**INFORMATION GIVEN**
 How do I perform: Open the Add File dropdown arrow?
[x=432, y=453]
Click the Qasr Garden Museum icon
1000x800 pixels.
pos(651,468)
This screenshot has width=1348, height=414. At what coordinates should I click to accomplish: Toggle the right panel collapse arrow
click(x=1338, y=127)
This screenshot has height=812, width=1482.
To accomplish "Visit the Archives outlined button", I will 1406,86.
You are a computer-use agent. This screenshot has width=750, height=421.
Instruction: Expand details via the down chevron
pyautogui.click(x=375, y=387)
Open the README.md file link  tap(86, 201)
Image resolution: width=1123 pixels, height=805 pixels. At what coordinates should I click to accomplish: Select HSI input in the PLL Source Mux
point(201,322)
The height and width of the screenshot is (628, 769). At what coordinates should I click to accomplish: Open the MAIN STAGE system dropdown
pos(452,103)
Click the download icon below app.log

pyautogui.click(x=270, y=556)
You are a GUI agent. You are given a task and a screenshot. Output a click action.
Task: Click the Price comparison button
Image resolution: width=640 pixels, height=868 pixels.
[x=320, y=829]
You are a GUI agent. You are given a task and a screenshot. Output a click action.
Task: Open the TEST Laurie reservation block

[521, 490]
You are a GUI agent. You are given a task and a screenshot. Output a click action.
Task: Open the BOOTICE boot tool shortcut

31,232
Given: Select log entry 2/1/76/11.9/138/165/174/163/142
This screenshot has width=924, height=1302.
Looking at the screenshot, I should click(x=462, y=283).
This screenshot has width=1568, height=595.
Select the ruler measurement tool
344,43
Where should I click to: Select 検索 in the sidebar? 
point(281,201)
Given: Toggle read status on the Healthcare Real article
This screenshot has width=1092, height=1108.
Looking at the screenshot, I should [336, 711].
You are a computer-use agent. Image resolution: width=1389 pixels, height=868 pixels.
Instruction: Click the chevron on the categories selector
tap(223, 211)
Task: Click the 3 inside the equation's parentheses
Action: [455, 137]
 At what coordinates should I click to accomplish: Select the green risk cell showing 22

**PROBLEM TO SOLVE**
Using the records above, select and copy every line that has the word "computer".

**TASK RESPONSE**
You are a computer-use agent. This screenshot has width=750, height=421.
You are a computer-use agent. Image resolution: width=1389 pixels, height=868 pixels.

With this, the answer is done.